Rory Leishman:

On Dec. 19, a six-judge panel of the Supreme Judicial Court of Massachusetts unanimously affirmed in Kligler v. Massachusetts Attorney General that no person has a constitutional right to physician-assisted suicide. For the United States, this ruling was not unusual. In 10 states plus the District of Columbia, legislatures – not the courts — have legalized physician assisted suicide. However, in no state have the courts held that a physician has a constitutional right to an exemption from the general laws on murder, manslaughter or assisting in a suicide for the purpose of deliberately killing a suicidal patient upon request.

The issue was first argued before the Supreme Court of the United States in Washington v. Glucksberg, 1997. In this case, four physicians in the State of Washington asked the Court to declare that under the broad terms of the constitutional provision  no state shall “deprive any person of life, liberty or property without due process of law;” a mentally competent, terminally ill patient has a constitutional right to physician-assisted suicide.  

The U.S. Supreme Court unanimously rejected this novel argument. All nine judges agreed that “our Nation’s history, legal traditions, and practices demonstrate that Anglo-American common law has punished or otherwise disapproved of assisting suicide for over 700 years.” Furthermore, the Court held that the state has a legitimate interest in banning physician-assisted suicide for the purposes of upholding “the medical profession’s integrity and ethics” and “protecting the poor, the elderly, disabled persons, the terminally ill, and persons in other vulnerable groups from indifference, prejudice, and psychological and financial pressure to end their lives.”
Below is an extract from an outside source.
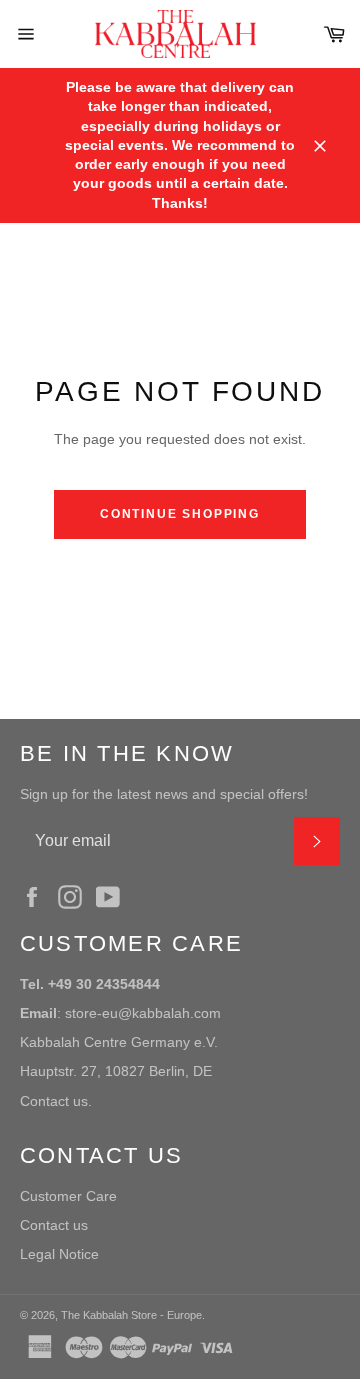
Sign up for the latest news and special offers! (164, 794)
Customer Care (68, 1196)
In conclusion, the Court underlined that whenever asked to expand the scope of fundamental freedoms that are “outside the arena of public debate and legislative action,” we judges “must exercise the utmost care lest the liberty protected by (the Constitution) be subtly transformed into the policy preferences of the Members of this Court.”

In Kligler, the Supreme Judicial Court of Massachusetts followed the Glucksberg precedent set by the Supreme Court of the United States in 1997. There is not now, and never has been, any constitutional right to physician-assisted suicide in any state of the United States.
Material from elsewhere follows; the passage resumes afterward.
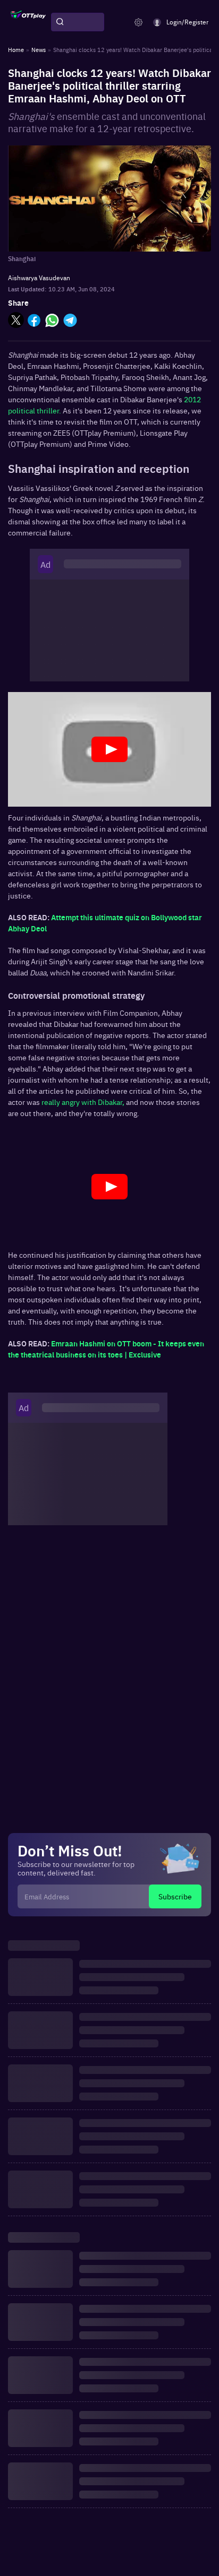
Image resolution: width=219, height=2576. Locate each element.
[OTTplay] (28, 22)
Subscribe (175, 1896)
As for the Supreme Court of Canada, it first dealt with the issue of physician-assisted suicide in Rodrigues, 1993. In this case, a 42-year-old woman suffering from amyotrophic lateral sclerosis petitioned the Court to declare that the ban in the Criminal Code of Canada on assisting in a suicide violated her right to “life, liberty and security of the person” in section 7 of the Canadian Charter of Rights and Freedoms to the extent that the total ban deprived her of a right to commit suicide with the assistance of a physician.

In a five-to-four ruling, the Supreme Court of Canada rejected this argument, and rightly so. Having noted that physician-assisted suicide had been outlawed under the common law for centuries and prohibited by Parliament since the beginning of the Criminal Code, the Court held that a blanket ban on assisting in a suicide “fulfils the government’s objective of protecting the vulnerable, is grounded in the state interest in protecting life and reflects the policy of the state that human life should not be depreciated by allowing life to be taken.”  

Like Glucksberg, Rodrigues was a sound ruling grounded in the common law, the Criminal Code, and the original understanding of the Charter. According to the fundamental law of precedent, the Supreme Court of Canada and all lower Canadian courts are constitutionally obligated to stand by the ruling in Rodrigues in all similar cases.

Nonetheless, in Carter, 2015, the Supreme Court of Canada unanimously overturned Rodrigues. In the Court’s new, unprecedented, and entirely illegitimate ruling, the guarantee of the right to life in section 7 of the Charter grants competent, adult Canadians who are suffering from “a grievous and irremediable medical condition” the right to death by suicide with physician assistance.

As in Kligler, most judges in the United States abide by valid judicial precedents that conform to the original understanding of the law and the Constitution. In sorry contrast, most judges in Canada — including the great majority on our top courts — have no compunction about overturning valid precedents and invoking the Charter as a pretense for imposing their own policy preferences on everything from assisted suicide to the punishment of murderers. Just last May, the Supreme Court of Canada held in R. v. Bissonette that a lawful, life sentence without parole for convicts who have committed multiple, first-degree murders violates the ban on “cruel and unusual treatment or punishment” in section 12 of the Charter.

How long will Canadians put up with such blatant judicial subversion of democracy and the rule of law?